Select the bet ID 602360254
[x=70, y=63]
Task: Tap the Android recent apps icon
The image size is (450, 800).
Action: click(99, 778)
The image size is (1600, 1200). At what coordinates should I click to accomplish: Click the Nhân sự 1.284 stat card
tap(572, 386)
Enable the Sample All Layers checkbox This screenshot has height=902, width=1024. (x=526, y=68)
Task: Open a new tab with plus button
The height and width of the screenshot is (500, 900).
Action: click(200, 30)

───

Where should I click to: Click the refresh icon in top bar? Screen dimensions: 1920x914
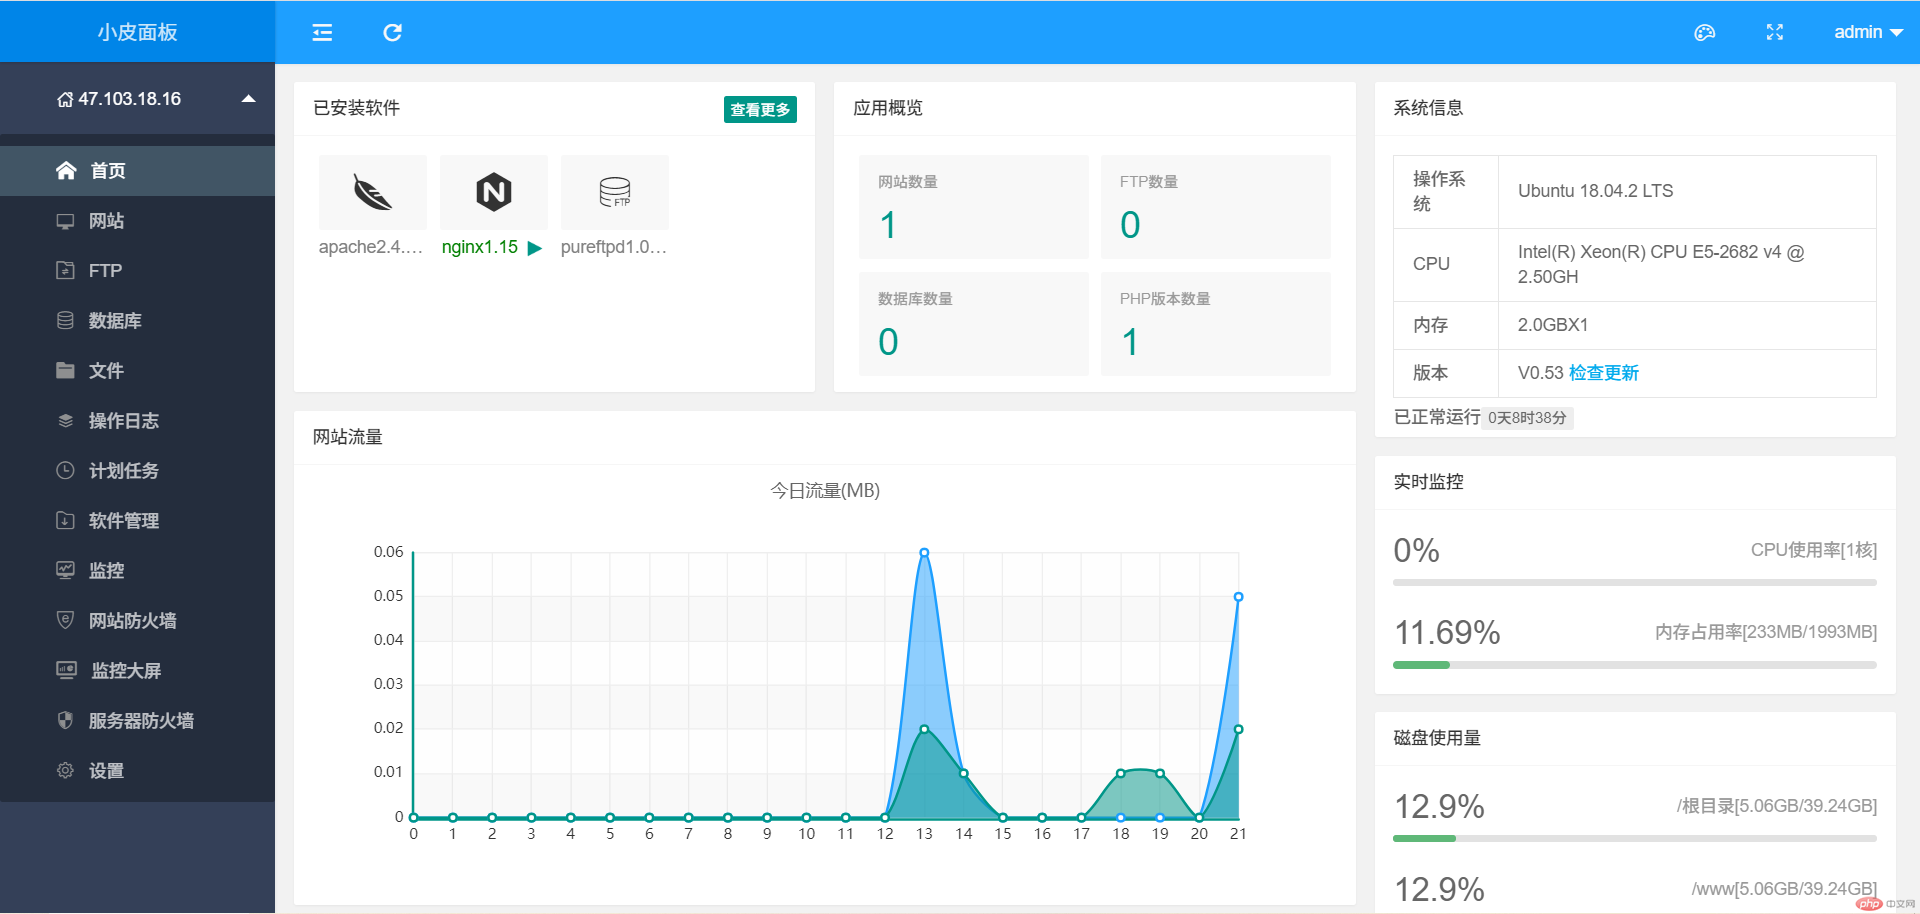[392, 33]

───

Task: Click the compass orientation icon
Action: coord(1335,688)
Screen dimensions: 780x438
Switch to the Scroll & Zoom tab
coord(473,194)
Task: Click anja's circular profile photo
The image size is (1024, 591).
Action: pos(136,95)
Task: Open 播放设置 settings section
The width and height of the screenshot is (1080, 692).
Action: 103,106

───

**AIM OF THE TASK:** Retype the records above, but only those lines that fall between the line containing "Task: Tap the Android recent apps icon" and the line containing "Task: Open a new tab with plus button", with both of those lines included, exactly as written.

**WRITTEN RESPONSE:**
Task: Tap the Android recent apps icon
The image size is (450, 800).
Action: click(99, 778)
The image size is (1600, 1200). At what coordinates should I click to accomplish: Click the Nhân sự 1.284 stat card
tap(572, 386)
Enable the Sample All Layers checkbox This screenshot has height=902, width=1024. (x=526, y=68)
Task: Open a new tab with plus button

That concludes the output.